The food delivery wave
The restaurant industry is among the most affected sectors in this pandemic. Not only have the lockdowns curtailed dine-in sales, the fear of infection continues to discourage millions from going out and patronizing their favorite restaurants.
According to the European Journal of Social Psychology, it takes 66 days for behaviors to become a habit. Living under the COVID regime for 20 months has left consumers with the habit of consuming restaurant food at home via delivery service. Eating at home is now ingrained in our DNA and home delivery will comprise the bulk of restaurant sales as we move forward. Thus, it is imperative that restaurants have a delivery mechanism and online ordering platform to thrive.
Although there will always be a space for experiential dining within the confines of a restaurants, it will no longer be the principal source of sales for most establishments. Those with enormous dining rooms will have to downsize. Studies further show that for the majority of restaurant types, it is more advantageous to have smaller but more plentiful restaurants in areas where people live and work (for ease in food delivery) rather than bigger restaurants in expensive commercial centers.
With rapidly evolving market conditions, it is important for industry players to understand the emerging trends. As an industry insider, I was fortunate to secure a copy of the Food Trends Report commissioned by a regional (ASEAN) food delivery portal. Let me share the pertinent findings that relate to the Philippine market.

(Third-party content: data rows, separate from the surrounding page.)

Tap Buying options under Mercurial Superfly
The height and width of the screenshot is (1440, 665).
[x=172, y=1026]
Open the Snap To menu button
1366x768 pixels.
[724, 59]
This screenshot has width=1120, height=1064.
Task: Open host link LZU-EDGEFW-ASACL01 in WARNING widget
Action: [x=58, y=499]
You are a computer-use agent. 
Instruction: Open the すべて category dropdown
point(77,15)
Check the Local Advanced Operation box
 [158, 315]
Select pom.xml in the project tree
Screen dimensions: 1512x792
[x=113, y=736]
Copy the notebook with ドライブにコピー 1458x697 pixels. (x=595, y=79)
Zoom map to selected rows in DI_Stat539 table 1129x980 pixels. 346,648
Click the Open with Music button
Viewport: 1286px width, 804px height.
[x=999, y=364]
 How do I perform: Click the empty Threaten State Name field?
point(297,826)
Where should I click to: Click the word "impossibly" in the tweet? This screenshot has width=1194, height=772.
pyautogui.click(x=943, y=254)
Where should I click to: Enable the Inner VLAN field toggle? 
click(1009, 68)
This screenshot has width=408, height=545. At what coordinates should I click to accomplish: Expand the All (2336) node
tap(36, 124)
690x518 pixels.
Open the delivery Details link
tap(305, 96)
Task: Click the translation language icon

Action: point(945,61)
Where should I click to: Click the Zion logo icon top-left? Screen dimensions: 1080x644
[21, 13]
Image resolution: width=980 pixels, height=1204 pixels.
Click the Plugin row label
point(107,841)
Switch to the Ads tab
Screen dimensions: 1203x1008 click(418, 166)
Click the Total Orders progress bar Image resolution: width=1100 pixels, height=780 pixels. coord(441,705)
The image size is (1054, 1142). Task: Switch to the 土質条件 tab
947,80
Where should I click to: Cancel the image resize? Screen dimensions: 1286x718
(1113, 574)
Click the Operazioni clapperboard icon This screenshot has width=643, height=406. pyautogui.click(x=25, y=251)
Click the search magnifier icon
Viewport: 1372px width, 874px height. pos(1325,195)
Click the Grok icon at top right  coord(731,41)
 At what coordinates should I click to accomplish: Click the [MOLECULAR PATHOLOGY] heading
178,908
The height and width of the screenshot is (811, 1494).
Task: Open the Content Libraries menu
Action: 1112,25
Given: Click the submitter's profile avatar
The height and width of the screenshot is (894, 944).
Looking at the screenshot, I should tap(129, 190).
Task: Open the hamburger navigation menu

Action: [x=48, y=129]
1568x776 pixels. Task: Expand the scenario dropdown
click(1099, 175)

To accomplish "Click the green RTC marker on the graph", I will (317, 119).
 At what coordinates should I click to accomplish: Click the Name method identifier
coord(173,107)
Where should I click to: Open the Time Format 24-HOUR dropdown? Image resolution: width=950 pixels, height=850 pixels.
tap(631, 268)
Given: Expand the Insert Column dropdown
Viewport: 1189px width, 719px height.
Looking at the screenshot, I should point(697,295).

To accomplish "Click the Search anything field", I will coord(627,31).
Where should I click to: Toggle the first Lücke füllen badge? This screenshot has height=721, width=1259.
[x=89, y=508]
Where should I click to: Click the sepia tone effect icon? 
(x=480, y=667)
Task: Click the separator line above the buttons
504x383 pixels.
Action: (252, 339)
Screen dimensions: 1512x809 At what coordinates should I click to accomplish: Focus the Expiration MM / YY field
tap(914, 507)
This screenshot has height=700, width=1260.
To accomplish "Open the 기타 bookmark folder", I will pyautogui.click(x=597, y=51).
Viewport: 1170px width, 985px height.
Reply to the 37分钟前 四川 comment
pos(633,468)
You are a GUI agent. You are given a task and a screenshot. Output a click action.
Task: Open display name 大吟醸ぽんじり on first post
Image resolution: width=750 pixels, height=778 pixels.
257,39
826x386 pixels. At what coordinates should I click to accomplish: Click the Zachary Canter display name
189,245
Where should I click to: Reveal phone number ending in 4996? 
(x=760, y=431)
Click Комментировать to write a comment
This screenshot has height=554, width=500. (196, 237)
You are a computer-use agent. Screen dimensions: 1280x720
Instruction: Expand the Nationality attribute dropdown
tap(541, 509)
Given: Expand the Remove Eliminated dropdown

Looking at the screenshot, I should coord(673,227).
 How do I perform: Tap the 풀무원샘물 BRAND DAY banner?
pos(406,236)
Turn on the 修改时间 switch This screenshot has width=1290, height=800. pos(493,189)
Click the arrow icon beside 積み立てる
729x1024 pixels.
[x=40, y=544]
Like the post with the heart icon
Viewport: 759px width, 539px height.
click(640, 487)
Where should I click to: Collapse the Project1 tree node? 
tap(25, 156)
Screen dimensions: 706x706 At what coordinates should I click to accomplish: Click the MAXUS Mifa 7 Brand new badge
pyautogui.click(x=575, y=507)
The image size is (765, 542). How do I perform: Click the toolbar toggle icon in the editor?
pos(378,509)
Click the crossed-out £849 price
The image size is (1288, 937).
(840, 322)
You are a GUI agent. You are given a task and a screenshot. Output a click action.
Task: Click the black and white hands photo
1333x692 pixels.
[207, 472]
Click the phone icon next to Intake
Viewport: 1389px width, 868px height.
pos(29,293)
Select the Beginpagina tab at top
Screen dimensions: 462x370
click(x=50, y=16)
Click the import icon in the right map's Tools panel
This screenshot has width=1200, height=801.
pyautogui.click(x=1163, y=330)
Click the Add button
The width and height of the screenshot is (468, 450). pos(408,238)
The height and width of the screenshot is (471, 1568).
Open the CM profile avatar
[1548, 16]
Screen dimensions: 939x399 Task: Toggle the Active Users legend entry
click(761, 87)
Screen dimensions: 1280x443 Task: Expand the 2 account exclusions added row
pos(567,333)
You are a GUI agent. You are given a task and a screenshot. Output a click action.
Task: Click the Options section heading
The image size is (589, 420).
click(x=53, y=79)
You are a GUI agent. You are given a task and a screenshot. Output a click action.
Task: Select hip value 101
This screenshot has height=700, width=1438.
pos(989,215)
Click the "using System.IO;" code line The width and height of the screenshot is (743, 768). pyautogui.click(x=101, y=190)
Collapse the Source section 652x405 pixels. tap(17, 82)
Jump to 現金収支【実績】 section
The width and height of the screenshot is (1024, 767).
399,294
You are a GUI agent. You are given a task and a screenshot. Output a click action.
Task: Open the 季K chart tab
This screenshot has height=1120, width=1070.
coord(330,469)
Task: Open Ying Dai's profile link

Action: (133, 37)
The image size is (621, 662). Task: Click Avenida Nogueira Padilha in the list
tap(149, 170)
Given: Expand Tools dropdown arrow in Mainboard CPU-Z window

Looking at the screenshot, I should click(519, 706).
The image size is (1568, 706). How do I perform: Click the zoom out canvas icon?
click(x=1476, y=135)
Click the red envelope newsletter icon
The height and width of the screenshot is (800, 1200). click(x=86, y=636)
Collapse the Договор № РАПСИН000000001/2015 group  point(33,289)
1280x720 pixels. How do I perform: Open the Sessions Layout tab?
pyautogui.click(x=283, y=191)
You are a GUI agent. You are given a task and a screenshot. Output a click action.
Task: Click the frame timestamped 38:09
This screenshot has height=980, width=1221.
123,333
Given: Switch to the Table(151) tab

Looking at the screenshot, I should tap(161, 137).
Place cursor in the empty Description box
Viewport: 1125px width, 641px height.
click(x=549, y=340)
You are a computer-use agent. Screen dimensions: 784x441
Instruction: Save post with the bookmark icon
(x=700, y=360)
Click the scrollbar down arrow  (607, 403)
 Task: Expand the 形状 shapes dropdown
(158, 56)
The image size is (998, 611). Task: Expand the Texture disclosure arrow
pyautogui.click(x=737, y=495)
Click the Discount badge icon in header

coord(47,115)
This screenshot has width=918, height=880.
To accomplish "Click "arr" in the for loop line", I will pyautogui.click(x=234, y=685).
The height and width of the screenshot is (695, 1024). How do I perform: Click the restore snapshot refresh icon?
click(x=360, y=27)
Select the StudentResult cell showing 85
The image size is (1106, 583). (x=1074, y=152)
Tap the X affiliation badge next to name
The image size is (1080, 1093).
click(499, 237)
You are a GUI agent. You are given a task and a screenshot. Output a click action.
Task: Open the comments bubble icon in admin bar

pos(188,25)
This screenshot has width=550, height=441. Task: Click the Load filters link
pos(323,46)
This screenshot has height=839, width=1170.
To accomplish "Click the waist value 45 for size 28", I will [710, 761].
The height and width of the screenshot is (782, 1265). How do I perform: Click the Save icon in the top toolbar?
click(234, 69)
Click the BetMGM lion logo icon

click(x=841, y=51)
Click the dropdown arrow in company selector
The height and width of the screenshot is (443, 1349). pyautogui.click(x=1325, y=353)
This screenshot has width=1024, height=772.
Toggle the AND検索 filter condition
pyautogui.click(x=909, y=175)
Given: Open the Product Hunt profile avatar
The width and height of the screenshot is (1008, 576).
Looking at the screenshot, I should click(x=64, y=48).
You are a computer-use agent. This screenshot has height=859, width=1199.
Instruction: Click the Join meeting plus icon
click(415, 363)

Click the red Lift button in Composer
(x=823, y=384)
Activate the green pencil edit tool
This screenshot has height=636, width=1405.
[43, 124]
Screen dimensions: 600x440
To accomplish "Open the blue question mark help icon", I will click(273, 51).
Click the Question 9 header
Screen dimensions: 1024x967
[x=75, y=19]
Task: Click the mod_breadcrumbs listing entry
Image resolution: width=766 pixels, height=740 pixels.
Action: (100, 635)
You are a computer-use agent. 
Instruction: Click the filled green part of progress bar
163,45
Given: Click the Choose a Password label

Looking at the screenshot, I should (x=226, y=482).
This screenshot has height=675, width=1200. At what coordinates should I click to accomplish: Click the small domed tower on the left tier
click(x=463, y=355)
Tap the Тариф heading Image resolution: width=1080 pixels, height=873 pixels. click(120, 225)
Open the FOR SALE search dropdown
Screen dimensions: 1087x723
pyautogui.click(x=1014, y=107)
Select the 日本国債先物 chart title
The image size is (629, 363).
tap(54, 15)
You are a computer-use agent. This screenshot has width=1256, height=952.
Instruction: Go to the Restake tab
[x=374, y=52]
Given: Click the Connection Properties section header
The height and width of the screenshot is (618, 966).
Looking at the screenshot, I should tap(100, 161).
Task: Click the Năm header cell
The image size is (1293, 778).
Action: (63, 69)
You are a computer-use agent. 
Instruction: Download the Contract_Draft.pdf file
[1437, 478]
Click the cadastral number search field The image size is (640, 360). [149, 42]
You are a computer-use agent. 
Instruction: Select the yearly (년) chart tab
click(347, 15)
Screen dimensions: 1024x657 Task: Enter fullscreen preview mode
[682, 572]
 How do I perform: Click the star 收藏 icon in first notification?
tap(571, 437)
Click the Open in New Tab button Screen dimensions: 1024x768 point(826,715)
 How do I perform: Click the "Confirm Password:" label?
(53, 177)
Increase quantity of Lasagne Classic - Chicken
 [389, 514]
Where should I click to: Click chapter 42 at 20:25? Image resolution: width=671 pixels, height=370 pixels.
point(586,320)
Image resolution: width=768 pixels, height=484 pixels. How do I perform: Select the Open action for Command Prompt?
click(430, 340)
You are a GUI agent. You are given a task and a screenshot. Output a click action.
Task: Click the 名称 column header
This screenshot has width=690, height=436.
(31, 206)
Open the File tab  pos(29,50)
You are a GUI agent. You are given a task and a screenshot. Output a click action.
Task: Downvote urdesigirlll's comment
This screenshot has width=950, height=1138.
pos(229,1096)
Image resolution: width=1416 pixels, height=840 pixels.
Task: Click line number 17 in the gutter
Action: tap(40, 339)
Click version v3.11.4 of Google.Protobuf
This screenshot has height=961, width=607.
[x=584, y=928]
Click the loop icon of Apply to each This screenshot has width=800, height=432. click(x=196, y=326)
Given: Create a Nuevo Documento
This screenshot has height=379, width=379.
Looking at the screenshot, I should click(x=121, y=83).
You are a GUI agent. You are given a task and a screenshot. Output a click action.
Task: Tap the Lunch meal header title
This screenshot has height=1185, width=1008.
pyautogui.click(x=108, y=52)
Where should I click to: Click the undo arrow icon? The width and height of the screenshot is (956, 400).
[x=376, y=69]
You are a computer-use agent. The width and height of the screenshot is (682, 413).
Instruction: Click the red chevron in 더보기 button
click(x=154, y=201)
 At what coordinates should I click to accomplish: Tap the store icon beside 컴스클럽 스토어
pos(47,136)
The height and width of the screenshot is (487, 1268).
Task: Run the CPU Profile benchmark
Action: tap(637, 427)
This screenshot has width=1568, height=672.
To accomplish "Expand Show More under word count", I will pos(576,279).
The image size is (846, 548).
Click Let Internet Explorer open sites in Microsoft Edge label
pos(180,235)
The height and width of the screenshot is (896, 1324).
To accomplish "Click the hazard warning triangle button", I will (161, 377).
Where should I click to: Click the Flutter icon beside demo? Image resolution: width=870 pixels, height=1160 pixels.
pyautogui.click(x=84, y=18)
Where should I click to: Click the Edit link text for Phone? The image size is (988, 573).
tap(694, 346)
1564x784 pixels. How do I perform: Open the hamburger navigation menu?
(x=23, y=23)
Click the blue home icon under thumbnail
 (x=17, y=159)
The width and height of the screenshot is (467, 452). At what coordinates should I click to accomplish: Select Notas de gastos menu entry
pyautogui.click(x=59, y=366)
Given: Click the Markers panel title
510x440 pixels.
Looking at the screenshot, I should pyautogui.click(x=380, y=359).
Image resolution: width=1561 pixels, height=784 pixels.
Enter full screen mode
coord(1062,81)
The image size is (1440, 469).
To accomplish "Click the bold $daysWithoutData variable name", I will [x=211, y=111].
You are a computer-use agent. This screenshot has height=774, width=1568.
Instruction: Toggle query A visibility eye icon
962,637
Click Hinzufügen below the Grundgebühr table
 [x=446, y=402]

The food delivery sector clocked-in gross revenues of P55 billion last year. One third of all meals consumed by Filipinos were ordered from restaurants while two-thirds were home cooked. Fifty percent of customers decide what they want to eat based on what they see on the app. No surprise, subscriptions to food delivery aggregators, like Grab Food and Food Panda, increased by a whopping 61% over the last year. There is no escaping it — restaurants need to be visible in food aggregator apps given their household penetration.
The downside, however, is that food delivery aggregators take a percentage of sales, sometimes as high as 25%. This is the price restaurants pay for being included in the app and for the logistics services provided. Whereas in the pre-COVID years, the malls were those taking a percentage of sales from restaurant operators, today, it is the delivery aggregators. Restaurant operators will be hard-pressed to survive if they have to pay both. To maintain profit margins, it should be one or the other.
Families with children are the principal patrons of home delivery services. Statistics show that 52% of patrons are married with kids, with an average household size of 4.5 people. Sixty five percent of those booking the order are between 25 to 44 years old. As of last year, 78% ordered food for the family and not just themselves.
The top three reasons for patronizing a restaurant are: first, to satisfy cravings for food that cannot be cooked at home; second, for lack of time to cook; and third, for convenience. It is easier to eat at home than having to deal with traffic and/or parking.
Lunch is the biggest market for food delivery, followed by dinner and afternoon snacks. Breakfast and midnight snacks are the timeslots that generate the least orders. The top 10 food items sought after or searched for by Filipinos are the following (not in order): pizza, doughnuts, milk tea, cakes, burgers, bakery items, Chinese food, coffee, Filipino food, and fried chicken. Interestingly, cake sales are expanding the fastest, having grown 260% between 2019 and 2020.
Eating healthily is now a growing trend among Filipino consumers. Three in four Filipinos claim they want to eat in a healthy manner, 60% of whom say they are even willing to pay a premium for a healthy meal. Orders from restaurants that offer healthy options have increased by 400% last year. Trending are salads, the use of organic ingredients, immunity boosters, those with less salt or sugar, and those with less oil and/or calories. So strong is the healthy trend that many restaurants are now tweaking their menus to include healthy options.
Also high on the search list are food items that are “old favorites” but difficult to prepare at home. This includes dishes like pizza and pasta for the Italian category, specialty dimsum and hot viands for Chinese, kare-kare, lengua estofado, and crispy pata for Filipino, and cakes and pastries for dessert.
Data shows that Filipino families patronize an average of 2.5 restaurants brands per month. The reasons that drive patronage are: variety of choice 71%; value for money 54%; perks and promotions 48%; and visual appeal of the menu 43%.
It is recommended that restaurants pack their menu with low-cost dishes as these encourage consumers to order multiple items, thus, driving up the total bill. A low-cost item is anything below P150. The caveat, however, is that consumers prefer short menus, rather than kilometric selections.
As far as promotions are concerned, 82% of Filipinos prefer buy-one take-one, 82% like free delivery charge, and 69% product discount. Bundling with drinks, desserts, or side dishes have proven to be effective too.
Consumers are spoiled. Studies show that establishments with a customer feedback score lower than 4.8 rating (out of five) are not considered prime choices. And should a restaurant fumble an order or deliver food that is below quality expectations, the probability of them losing the customer permanently is 70%.
Delivery is now the name of the game as far as food service goes in the Philippines. Restaurant operators who excel in this segment stand to reap rich rewards.